▶ _STATED EXERCISE_: Please turn every line of the material below into a numbered list, skipping blank lines and leaving the pictures out.
** START OF RECORDS **
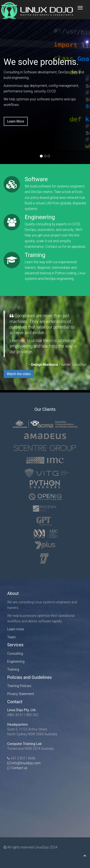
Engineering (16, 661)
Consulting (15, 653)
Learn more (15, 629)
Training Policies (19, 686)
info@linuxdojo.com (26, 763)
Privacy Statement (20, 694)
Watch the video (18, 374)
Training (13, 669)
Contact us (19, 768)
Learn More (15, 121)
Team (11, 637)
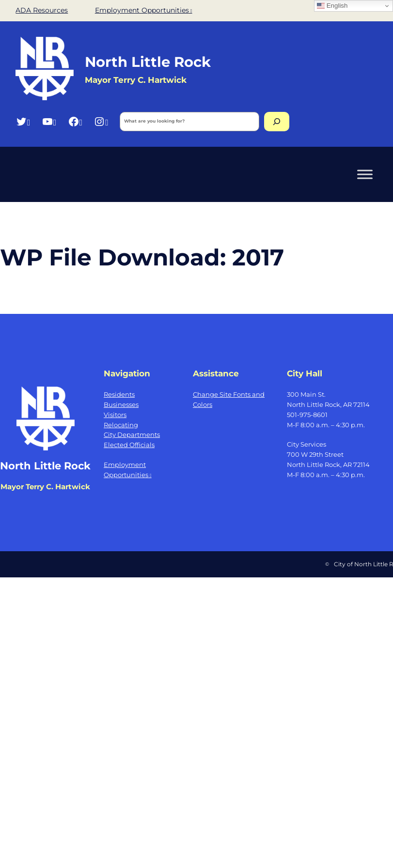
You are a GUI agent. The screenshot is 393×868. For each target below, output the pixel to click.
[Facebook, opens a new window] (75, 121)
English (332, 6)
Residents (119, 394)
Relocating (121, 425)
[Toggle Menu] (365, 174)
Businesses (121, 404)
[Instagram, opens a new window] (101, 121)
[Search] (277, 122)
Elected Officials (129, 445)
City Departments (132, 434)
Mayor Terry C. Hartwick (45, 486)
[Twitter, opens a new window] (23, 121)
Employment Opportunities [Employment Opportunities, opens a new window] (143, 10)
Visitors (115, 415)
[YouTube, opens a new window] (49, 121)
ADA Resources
** END OF RECORDS **
▶ _CORRECT OUTPUT_:
1. Engineering (16, 661)
2. Consulting (15, 653)
3. Learn more (15, 629)
4. Training Policies (19, 686)
5. info@linuxdojo.com (26, 763)
6. Privacy Statement (20, 694)
7. Watch the video (18, 374)
8. Training (13, 669)
9. Contact us (19, 768)
10. Learn More (15, 121)
11. Team (11, 637)
12. You are a GUI agent. The screenshot is 393×868. For each target below, output the pixel to click.
13. [Facebook, opens a new window] (75, 121)
14. English (332, 6)
15. Residents (119, 394)
16. Relocating (121, 425)
17. [Toggle Menu] (365, 174)
18. Businesses (121, 404)
19. [Instagram, opens a new window] (101, 121)
20. [Search] (277, 122)
21. Elected Officials (129, 445)
22. City Departments (132, 434)
23. Mayor Terry C. Hartwick (45, 486)
24. [Twitter, opens a new window] (23, 121)
25. Employment Opportunities [Employment Opportunities, opens a new window] (143, 10)
26. Visitors (115, 415)
27. [YouTube, opens a new window] (49, 121)
28. ADA Resources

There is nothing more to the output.